> **Complete the following**:
a – Answer these questions using the GFS bug thread:
(i) How many attempts did it take before the problem recreated, according to the first line?
(ii) What effect did the new debug printk messages have, according to Comment 4?
(iii) According to the quoted email, what flag do writes to a hidden or internal file set in the glock request?
b – Retype the part of the GFS bug thread from "It took several" to "timing too much." with no changes.

====== Source document

It took several (maybe 10) attempts before it recreated this time.


Comment 4 Robert Peterson 2008-03-20 21:59:13 UTC
With the debug code, the problem would not recreate after hours of
trying.  The new debug printk messages changed the timing too much.
I modified the patch so that it keeps the history in memory, and 
dumps it out when the problem occurs.  With this modification
the problem recreated the first time I tried.  And here's what I got:

GFS: fsid=bobs_exxon:exxonfs.2: jid=2: Trying to acquire journal lock...
GFS: fsid=bobs_exxon:exxonfs.2: jid=2: Looking at journal...
GFS: fsid=bobs_exxon:exxonfs.2: jid=2: Done
217 lock 0,3 flags 0 pid 7439 lpflags 0
217 complete sb_status 0 lpflags 0
217 lock 3,1 flags 10 pid 7487 lpflags 0
217 complete sb_status 0 lpflags 0
217 lock 1,3 flags 1 pid 7487 lpflags 0
217 cancel pid 7487 lpflags 80
217 complete sb_status 0 lpflags 0
217 lock 3,1 flags 10 pid 7451 lpflags 0
217 complete sb_status 0 lpflags 0
217 lock 1,3 flags 1 pid 7487 lpflags 0
217 cancel pid 7487 lpflags 80
217 complete sb_status 0 lpflags 8
217 lock 3,1 flags 10 pid 7451 lpflags 8
lock_dlm: exxonfs: gdlm_lock 2,17 err=-16 cur=3 req=5 lkf=3044 flags=80


Comment 5 David Teigland 2008-03-24 19:17:51 UTC
Stepping back a step, this looks like about the same issue Abhi and I were
working on in Apr 2007 in response to this email:
https://www.redhat.com/archives/linux-cluster/2007-April/msg00182.html

Here's an email I sent summarizing our conclusions back then:

On Mon, Apr 23, 2007 at 05:45:23PM +0100, Robert Clark wrote:
> > >   I have a script which runs gfs_quota to set quotas for all the users
> > > on my GFS filesystem. When it's run simultaneously on two nodes, errors
> > > like the following begin to appear:
> > > 
> > >     lock_dlm: lm_dlm_cancel 2,34 flags 80
> > >     lock_dlm: lm_dlm_cancel rv 0 2,34 flags 40080
> > >     lock_dlm: complete dlm cancel 2,34 flags 40000
> > 
> > Writes to a hidden/internal file (like the quota file) set the PRIORITY
> > flag in the glock request, which cause the cancels.  I don't understand
> > why gfs would want to do cancels in this case, though, I was very
> > surprised to see that.  So, first job is to figure out why these writes
> > need to do cancels (or if that's the bug right there)
> 
>   Is the uncertainty about whether hidden writes should be prioritised
> or whether the priority should trigger cancels? Sorry, my understanding
> of all this is still a bit cursory.
> 
>   I don't know if this helps, but trawling back through the CVS log
> reveals that the conditions for the call to handle_cancels (now
> do_cancels) in glock_wait_internal was changed from LM_FLAG_NOEXP to
> LM_FLAG_PRIORITY in revision 1.8 for bz133368:
> 
>     http://sources.redhat.com/cgi-bin/cvsweb.cgi/cluster/gfs-kernel/src/gfs/glock.

============
====== Supplied information

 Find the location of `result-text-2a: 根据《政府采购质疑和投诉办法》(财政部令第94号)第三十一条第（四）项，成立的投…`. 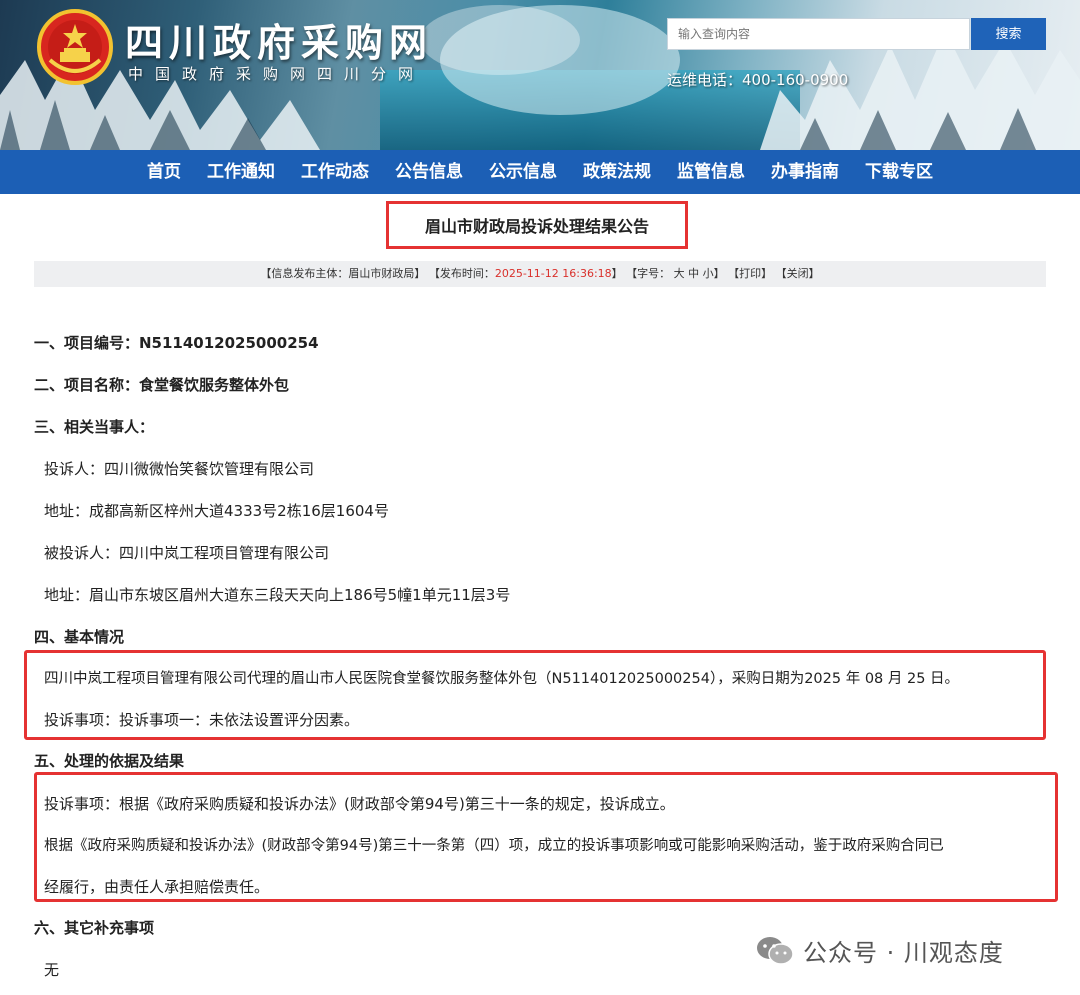

result-text-2a: 根据《政府采购质疑和投诉办法》(财政部令第94号)第三十一条第（四）项，成立的投… is located at coordinates (494, 846).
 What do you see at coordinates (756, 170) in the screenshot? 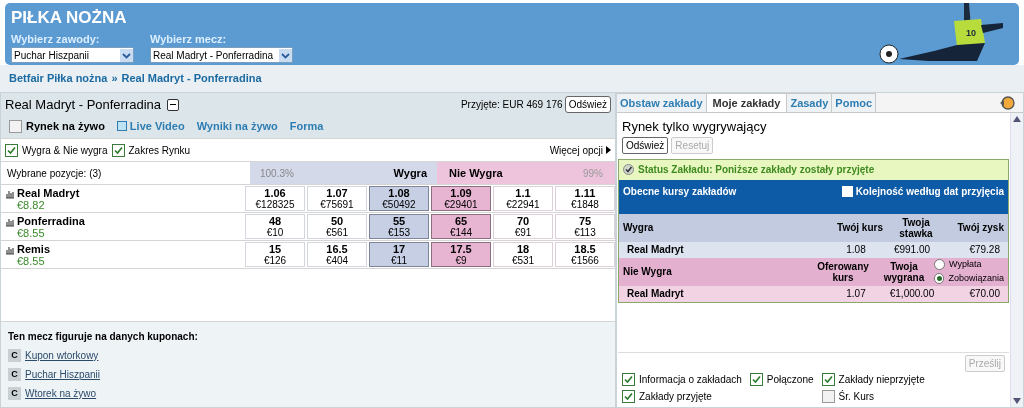
I see `status-text: Status Zakładu: Poniższe zakłady zostały przyjęte` at bounding box center [756, 170].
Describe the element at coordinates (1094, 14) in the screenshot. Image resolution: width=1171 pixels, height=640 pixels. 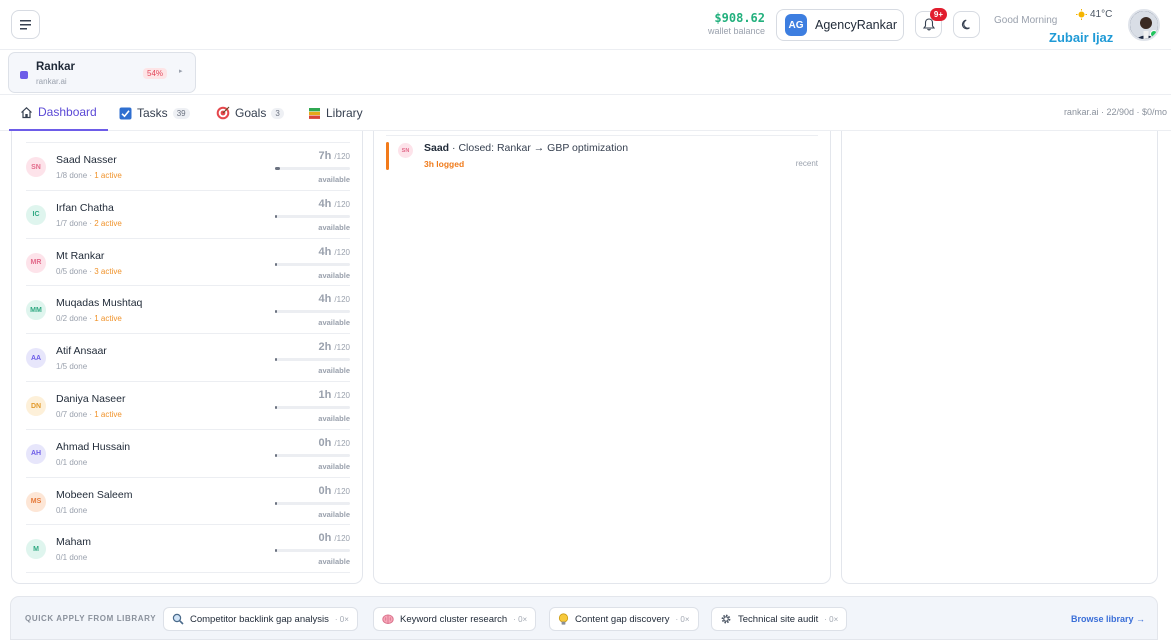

============

> **Answer list**:
a –
(i) Several, maybe 10.
(ii) They changed the timing too much, so the problem would not recreate.
(iii) The PRIORITY flag.

b –
It took several (maybe 10) attempts before it recreated this time.


Comment 4 Robert Peterson 2008-03-20 21:59:13 UTC
With the debug code, the problem would not recreate after hours of
trying.  The new debug printk messages changed the timing too much.